Las víctimas
Un muerto en la acera es una razón demasiado tajante. Cuando la realidad se precipita por el espectáculo de la sangre, de los asesinatos, de la barbarie, es difícil escapar a su círculo de silencios, a su luz fúnebre, a la argumentación radical de las emociones. Los gobiernos con problemas suelen buscar la alianza avasalladora de los conflictos armados. Un bombardeo, la destrucción de una ciudad, la invasión de una isla, los despliegues militares por tierra, mar y aire, han sido un apoyo tradicional de las presidencias norteamericanas cada vez que necesitaron maquillar sentimentalmente las crisis sociales, los escándalos políticos o los deslices sexuales convertidos en tragedias de Estado. Resulta difícil que las palabras y el pensamiento crítico consigan abrir un hueco en la ruidosa y humeante crueldad de las armas. Si un disparo cruza el viento, el público es llamado a la adhesión, a la participación masiva en la seguridad, no a los debates políticos.
No pretendo suavizar la gravedad del terrorismo, la injusticia de los muertos, el dolor infinito de los familiares, la vergüenza social de los dirigentes y los escritores con guardaespaldas, la mezquindad de las declaraciones cómplices y la normalidad impura de los ciudadanos que miran hacia otro lado, como si no pasara nada. Pero debemos tomar conciencia de las otras víctimas que el terrorismo ha provocado en nuestro país, los espacios inútiles, los problemas sin voz, las situaciones expulsadas de la realidad. Me refiero, por ejemplo, a la política española, un ámbito clausurado gracias a las pistolas de ETA y a la infame y enloquecida figura de Arzalluz. La derecha española nunca podrá pagar la deuda que ha contraído con este falso antifranquista, capaz de generar con su cinismo y su obsesiva firmeza clerical la misma conmoción que provoca una guerra, el odio incontrolable y atemorizado de los ciudadanos. Si el PP necesitaba algo para asegurar la mayoría absoluta y acallar cualquier discusión política, el terrorismo vasco y las inclinaciones iluminadas y cómplices de Arzalluz se lo han regalado.

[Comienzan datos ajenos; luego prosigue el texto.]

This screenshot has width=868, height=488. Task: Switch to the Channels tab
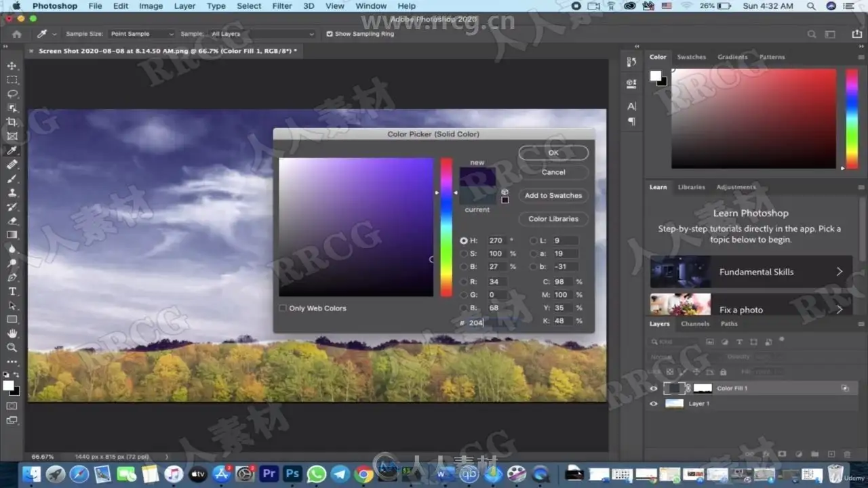[x=695, y=324]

Víctima del terrorismo es la política española, víctimas son los pescadores andaluces, y los inmigrantes que llegan vivos o muertos a nuestras costas sin convertirse en tema de conversación, y los explotados ilegales que no pueden defender su derecho a la dignidad, y los sindicatos desactivados, y los trabajadores que sufren sin respuesta pública los decretos del Gobierno, y los habitantes de la Bahía de Algeciras que han padecido la prepotencia nuclear de los ingleses, y yo, también yo, que me muerdo las uñas cada vez que veo a Mayor Oreja, el responsable de la Ley de Extranjería, elevado como símbolo de la democracia. Por obra y gracia de las pistolas, de la barbarie de ETA y de la indignidad de Arzalluz, este país no puede recordar ninguna otra víctima, se olvida de las familias que saltan sin red en los abismos del mar, llega a aliarse con los que firman el desprecio de las pateras, la negación de los derechos fundamentales, la muerte secundaria, menor, irrelevante, de los ahogados. Gane o pierda las elecciones vascas, la derecha española ha sabido plantear una jugada de silencio y de ocultación.